If you’re either in the process of buying a house or thinking of jumping into the market, you’re probably well aware that rates have jumped significantly in recent weeks. And that likely doesn’t feel or sound like anything good to you.
But what you might not be well aware of is that, according to Chair of the Federal Reserve, Jerome Powell, raising interest rates is actually being done (at least in part) for the good of home buyers.
With rates nearly double what they were not too long ago, you may be wondering where on earth the silver lining is. This Fortune article keys in on three things Powell is hoping the Fed’s actions will do for real estate buyers. Here’s a quick summary and how it can help you in your home search:
- They hope it gives you a “bit of a reset” – In short, there haven’t been enough listings, and there are too many active buyers for the amount of available inventory. Ultimately, that is what led to bidding wars and prices continuing to rise. They’re hoping that raising the rates, it will help raise inventory levels and price some buyers out of the market, giving buyers who continue with their search for a home more time and options to choose from.
- Potentially lower prices – Powell didn’t come right out and say that he hoped prices would fall, or they definitely would. In fact, he basically said he’s not sure if it’ll affect them at all, but that they’re keeping an eye on how it affects prices. The issue is still that there are not enough houses for sale. In order for prices to come down or at least level off, there needs to be an uptick in inventory. If you read between the lines, it sounds more like they’re hoping that “overvalued” markets will correct, but other areas will plateau or only see mild increases for some time, as opposed to the steep increases in the value we’ve been seeing. So, this isn’t a promise, and it will likely depend on other factors, but hopefully in Kansas City at least, we will get back to a more normal 4% yearly price appreciation in our home values. Keep in mind that they’ll also be sensitive to protecting the values and equity of homeowners to avoid causing homeowners financial issues or the inability to maintain or sell their house. It’s a balancing act, which is likely why he sounds a bit vague and says they’ll be watching it carefully.
- They want mortgage rates to fall – Powell just wants to get inflation under control, and calm down the real estate market so that prices don’t get too out of whack with incomes. Once that’s done, he wants to see rates drop again. Now that won’t be in the next few weeks or months. In fact, it could take a couple of years before you see that happen.

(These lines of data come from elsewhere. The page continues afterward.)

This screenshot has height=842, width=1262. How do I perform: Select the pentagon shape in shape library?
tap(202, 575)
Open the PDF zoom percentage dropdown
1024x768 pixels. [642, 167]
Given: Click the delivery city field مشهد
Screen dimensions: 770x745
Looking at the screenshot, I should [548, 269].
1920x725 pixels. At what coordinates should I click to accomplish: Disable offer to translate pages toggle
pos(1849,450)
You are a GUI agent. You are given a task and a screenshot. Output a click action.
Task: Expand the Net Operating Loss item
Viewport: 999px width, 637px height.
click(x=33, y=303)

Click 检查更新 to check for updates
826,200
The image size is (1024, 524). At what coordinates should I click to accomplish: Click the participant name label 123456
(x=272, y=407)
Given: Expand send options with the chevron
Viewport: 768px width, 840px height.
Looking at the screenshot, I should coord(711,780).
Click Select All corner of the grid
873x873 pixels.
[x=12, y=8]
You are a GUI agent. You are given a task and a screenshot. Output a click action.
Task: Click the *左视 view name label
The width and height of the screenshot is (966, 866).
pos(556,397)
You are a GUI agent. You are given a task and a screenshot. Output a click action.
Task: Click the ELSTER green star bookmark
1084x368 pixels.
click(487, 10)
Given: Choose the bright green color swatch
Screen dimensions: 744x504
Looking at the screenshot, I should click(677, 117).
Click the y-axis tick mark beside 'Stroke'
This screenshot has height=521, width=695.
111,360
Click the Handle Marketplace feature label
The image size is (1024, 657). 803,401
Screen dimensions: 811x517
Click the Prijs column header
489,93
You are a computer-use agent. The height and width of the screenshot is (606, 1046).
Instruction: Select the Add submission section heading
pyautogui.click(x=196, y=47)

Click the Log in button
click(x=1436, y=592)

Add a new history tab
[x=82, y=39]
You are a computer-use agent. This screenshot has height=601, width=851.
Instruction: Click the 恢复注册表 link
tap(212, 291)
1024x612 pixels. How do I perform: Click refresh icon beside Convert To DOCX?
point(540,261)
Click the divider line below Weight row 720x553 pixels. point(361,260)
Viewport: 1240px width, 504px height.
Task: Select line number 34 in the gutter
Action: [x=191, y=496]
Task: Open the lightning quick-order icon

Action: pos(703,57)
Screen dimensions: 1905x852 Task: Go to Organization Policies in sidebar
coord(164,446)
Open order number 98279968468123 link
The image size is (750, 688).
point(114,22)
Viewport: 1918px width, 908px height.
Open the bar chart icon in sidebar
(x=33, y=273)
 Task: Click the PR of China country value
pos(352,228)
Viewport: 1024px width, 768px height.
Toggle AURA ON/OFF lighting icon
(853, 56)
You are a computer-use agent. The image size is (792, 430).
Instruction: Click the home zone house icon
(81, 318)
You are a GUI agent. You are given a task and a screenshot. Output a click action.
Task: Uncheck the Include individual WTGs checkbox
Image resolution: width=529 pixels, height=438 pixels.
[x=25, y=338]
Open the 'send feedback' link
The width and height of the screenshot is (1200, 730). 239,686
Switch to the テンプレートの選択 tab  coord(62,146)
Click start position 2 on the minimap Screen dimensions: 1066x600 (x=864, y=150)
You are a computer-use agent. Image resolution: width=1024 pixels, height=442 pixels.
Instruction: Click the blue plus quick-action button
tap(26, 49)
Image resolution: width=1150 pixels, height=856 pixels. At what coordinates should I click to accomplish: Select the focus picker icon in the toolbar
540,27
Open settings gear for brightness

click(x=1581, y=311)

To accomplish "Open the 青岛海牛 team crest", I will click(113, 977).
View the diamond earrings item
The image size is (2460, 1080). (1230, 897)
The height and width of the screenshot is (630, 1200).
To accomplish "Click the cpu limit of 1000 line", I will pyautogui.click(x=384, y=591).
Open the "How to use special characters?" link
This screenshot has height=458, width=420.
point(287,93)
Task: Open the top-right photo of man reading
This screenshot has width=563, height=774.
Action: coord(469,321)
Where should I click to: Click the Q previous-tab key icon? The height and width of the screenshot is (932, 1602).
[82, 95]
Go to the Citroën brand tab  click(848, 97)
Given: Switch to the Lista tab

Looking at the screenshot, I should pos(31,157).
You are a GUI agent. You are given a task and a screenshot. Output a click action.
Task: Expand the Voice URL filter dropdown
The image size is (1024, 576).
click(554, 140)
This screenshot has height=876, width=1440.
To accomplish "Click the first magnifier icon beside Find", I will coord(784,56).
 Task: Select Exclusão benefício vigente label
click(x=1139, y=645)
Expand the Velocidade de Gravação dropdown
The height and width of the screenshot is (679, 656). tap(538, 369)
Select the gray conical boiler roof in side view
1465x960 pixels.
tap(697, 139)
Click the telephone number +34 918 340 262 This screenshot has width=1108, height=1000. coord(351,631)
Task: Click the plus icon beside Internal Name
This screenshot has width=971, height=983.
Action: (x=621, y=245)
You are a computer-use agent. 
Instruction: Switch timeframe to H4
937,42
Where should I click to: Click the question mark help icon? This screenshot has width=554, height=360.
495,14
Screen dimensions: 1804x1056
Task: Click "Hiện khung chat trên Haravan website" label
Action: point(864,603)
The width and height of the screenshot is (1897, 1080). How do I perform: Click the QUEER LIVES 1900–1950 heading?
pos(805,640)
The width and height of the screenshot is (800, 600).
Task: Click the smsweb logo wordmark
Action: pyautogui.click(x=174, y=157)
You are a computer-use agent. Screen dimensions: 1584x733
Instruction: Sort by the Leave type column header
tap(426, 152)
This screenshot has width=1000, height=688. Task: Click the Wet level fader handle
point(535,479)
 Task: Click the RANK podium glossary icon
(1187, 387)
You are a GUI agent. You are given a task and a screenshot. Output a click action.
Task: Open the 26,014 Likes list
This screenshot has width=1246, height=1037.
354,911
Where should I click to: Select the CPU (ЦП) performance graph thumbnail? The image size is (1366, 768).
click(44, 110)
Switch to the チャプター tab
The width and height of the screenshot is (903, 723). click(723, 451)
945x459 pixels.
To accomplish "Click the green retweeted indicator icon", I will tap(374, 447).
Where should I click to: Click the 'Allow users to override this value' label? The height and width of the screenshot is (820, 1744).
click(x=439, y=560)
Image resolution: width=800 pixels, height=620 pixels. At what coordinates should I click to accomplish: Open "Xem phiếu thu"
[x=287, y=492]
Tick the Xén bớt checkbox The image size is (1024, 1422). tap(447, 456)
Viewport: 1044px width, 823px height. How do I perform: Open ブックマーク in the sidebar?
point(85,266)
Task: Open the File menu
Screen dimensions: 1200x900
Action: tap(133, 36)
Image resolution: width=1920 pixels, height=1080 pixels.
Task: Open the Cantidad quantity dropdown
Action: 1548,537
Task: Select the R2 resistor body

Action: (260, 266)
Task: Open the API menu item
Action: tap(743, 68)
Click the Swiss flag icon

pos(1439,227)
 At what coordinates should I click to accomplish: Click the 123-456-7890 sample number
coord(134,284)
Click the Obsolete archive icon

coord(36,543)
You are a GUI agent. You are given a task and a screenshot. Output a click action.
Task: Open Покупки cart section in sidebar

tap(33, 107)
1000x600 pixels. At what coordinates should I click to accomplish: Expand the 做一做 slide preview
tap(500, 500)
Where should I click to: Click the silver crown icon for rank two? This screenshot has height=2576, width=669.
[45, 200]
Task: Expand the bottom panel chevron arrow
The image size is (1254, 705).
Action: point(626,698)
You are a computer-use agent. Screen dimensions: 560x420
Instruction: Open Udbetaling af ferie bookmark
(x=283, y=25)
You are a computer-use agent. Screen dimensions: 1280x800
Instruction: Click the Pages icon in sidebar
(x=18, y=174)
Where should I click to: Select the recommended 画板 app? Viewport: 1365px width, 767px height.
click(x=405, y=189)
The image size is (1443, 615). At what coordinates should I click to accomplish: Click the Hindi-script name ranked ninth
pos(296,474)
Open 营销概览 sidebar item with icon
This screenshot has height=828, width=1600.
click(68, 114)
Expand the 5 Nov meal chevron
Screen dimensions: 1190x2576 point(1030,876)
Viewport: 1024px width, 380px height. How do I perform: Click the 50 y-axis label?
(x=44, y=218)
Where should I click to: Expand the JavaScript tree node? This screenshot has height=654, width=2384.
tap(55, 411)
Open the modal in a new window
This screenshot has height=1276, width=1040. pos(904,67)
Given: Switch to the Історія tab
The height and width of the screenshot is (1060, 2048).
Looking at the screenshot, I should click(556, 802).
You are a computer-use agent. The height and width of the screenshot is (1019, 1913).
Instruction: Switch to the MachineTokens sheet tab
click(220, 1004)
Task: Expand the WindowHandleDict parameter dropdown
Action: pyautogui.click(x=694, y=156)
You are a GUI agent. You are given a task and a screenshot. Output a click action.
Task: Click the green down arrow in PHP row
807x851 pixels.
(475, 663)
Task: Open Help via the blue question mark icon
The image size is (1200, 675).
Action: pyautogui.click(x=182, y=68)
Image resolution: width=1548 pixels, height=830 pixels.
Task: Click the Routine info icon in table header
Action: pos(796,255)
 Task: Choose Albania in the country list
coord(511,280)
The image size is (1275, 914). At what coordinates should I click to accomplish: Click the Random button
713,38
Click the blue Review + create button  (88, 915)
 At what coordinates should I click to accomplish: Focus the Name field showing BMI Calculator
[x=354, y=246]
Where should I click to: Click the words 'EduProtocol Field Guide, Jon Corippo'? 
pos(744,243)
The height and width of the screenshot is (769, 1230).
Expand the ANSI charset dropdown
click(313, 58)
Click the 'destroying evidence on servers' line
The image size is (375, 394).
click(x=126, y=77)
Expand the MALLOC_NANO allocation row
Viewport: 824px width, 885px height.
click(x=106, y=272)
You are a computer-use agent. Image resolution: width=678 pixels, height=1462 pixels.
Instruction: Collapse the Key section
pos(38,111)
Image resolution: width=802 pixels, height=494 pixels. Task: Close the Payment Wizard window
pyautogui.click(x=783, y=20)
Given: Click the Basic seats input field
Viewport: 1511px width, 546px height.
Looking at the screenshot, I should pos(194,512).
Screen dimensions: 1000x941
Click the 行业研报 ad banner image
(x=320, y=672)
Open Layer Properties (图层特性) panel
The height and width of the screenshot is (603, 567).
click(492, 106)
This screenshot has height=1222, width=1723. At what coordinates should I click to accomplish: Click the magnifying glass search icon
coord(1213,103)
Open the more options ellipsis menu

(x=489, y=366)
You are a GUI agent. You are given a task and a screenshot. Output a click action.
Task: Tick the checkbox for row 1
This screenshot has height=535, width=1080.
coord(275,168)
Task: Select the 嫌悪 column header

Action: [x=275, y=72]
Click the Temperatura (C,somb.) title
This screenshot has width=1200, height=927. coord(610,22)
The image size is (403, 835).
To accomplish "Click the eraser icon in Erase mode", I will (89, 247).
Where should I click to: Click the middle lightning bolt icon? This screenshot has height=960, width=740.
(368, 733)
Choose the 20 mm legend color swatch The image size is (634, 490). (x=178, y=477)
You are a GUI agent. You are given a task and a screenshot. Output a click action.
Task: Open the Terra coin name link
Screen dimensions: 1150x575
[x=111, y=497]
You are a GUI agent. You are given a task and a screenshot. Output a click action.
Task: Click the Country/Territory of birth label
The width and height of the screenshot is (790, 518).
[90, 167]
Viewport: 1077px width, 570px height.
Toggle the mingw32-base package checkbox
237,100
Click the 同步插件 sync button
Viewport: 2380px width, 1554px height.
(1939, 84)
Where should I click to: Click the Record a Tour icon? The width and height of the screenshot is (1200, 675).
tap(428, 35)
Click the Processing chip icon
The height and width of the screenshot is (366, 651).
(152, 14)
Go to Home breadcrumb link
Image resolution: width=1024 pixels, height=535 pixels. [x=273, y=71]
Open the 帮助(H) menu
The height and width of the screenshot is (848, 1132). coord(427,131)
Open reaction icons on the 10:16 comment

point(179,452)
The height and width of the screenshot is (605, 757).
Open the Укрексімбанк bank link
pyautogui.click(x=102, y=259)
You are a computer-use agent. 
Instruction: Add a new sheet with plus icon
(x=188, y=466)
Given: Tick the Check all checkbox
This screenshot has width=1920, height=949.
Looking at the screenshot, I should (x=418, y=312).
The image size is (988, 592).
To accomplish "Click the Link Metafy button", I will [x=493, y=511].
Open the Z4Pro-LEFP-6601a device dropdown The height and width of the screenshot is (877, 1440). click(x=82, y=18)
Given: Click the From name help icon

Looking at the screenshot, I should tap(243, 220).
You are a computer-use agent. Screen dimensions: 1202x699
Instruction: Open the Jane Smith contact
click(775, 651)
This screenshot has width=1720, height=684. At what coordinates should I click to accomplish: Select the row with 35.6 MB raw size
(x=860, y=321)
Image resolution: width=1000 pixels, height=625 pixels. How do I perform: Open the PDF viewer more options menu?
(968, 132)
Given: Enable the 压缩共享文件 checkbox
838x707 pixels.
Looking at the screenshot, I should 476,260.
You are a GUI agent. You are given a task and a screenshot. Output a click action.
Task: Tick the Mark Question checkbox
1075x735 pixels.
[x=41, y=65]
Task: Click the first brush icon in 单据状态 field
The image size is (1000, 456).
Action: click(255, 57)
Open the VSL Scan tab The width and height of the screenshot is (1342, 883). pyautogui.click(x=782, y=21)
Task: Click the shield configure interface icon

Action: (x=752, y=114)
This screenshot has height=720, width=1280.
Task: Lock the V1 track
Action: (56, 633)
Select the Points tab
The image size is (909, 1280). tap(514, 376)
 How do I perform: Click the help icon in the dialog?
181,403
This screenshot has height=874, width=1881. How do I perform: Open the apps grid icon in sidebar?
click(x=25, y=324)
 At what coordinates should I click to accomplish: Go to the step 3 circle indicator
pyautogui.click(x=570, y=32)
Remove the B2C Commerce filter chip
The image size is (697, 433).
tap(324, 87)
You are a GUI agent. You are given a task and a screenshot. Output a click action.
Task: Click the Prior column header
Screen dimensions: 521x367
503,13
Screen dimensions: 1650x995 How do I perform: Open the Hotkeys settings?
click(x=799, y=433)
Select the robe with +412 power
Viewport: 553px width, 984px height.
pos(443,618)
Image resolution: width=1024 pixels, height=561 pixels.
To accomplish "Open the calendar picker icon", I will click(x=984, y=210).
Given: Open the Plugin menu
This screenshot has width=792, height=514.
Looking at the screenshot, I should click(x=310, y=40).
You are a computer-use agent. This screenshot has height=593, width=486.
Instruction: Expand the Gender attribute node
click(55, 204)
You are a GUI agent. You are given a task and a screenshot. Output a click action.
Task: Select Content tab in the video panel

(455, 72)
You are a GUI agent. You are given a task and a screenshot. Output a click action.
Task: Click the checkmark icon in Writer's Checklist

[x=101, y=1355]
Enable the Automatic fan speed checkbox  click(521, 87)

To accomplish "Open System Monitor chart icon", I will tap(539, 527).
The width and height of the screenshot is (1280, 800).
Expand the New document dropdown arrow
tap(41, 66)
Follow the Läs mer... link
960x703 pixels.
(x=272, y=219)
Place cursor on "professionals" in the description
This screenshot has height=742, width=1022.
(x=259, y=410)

While this certainly isn’t great news for every buyer in the market, it can be for you. The rate hikes will edge some buyers out of the market, but those who are qualified and in a position to buy at the higher rates will ideally benefit from lower competition and more homes to choose from at a less frenzied pace.
I do not expect home prices to take a steep dive, which some buyers may be hoping for, because no matter what moves the fed makes, we will still have a shortage of available homes, we simply will have fewer buyers in the market to compete with. That can be a good thing if you already own a home and want to use the equity you’ve gained by using it to buy a bigger home, or downsize and pocket some of your gains.
Lastly, even if you buy at a higher mortgage rate right now, know that the Fed wants to lower rates in the near future, so you can always refinance when they do. That’s exactly why we are seeing renewed interest in ARM’s (adjustable rate mortgages) these days.
So, even though it may not seem like the Fed raising rates is a good thing for you, it can be if you understand what they’re trying to do and are in a position to take advantage of the lower competition and increased inventory they’re hoping to create by doing so. If you’ve been sitting on the sidelines, waiting for the Kansas City real estate market to cool down, the next 6 months of this year will be a good time to make that move.